Kevin Iñigo es actual alcalde de Villa El Salvador, pero pretende postular a la alcaldía de San Juan de Miraflores, que dejará su hermano Guido. Este, a su vez, intenta postular en Villa María del Triunfo, donde su hermana Cendi es teniente alcaldesa y su amigo Eloy Chávez es el burgomaestre. Ellos, en tanto, irán en la misma fórmula a San Juan de Miraflores. Todos forman parte de Somos Perú. Entre los tres distritos suman un millón 400 mil habitantes, más que una ciudad importante de Europa o Estados Unidos. La norma lo permite bajo la figura del ‘distrito múltiple’, incluso sin tener propiedad en la zona: solo alquilando un miserable cuartito.
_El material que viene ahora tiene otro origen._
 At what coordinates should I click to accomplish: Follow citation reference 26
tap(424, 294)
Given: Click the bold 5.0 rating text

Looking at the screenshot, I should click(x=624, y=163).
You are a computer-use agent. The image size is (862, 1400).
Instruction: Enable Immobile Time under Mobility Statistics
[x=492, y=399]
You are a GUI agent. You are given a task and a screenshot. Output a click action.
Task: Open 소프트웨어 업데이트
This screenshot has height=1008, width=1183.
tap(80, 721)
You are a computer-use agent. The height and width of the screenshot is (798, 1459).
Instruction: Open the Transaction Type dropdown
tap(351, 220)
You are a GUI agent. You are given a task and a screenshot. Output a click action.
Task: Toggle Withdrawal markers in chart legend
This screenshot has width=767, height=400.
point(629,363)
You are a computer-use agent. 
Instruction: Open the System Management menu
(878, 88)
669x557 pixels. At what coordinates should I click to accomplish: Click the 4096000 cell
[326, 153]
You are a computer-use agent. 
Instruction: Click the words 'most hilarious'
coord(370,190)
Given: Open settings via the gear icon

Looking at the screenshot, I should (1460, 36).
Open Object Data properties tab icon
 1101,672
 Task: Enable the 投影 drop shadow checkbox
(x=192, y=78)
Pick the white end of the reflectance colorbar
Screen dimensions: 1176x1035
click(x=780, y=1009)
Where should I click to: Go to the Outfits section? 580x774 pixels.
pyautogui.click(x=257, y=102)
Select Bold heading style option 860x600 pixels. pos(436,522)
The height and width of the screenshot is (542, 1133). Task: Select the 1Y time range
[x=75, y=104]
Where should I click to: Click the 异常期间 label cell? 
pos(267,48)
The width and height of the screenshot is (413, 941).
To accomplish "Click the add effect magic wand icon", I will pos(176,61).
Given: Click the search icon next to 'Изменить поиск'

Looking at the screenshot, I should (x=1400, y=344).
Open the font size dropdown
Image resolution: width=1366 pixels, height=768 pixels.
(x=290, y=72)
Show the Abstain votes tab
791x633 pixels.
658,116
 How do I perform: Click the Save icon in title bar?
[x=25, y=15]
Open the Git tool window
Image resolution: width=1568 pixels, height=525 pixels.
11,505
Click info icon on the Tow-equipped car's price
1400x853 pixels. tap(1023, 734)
“¿Cómo hemos llegado a esto? ¿Tan fácil se puede sacarle la vuelta a la reglamentación?”, se pregunta Gary. Y es que, según un reportaje de ‘Cuarto poder’, la Fiscalía investiga por lavado de activos a Guido Iñigo y a su entorno familiar, poseedores de un millonario imperio económico que incluye corporaciones y un club de fútbol, por el presunto uso de fondos ilícitos y direccionamiento de contratos públicos. Si uno recorre esos distritos de Lima Sur, no hallará obra importante: pocos parques, mala limpieza, inseguridad y caos. Pero ellos quieren seguir en el poder, saltándose la ley que impide la reelección de alcaldes.

Gary concluye que el Congreso debe entrar a tallar en este tema, así como el Jurado Nacional de Elecciones. “La alternancia es recomendable para evitar actos de corrupción. ¿Qué buscan los Iñigo con todo esto? ¿Por qué es tan atractivo ser alcalde o regidor?”. Tiene razón. Me voy, cuídense.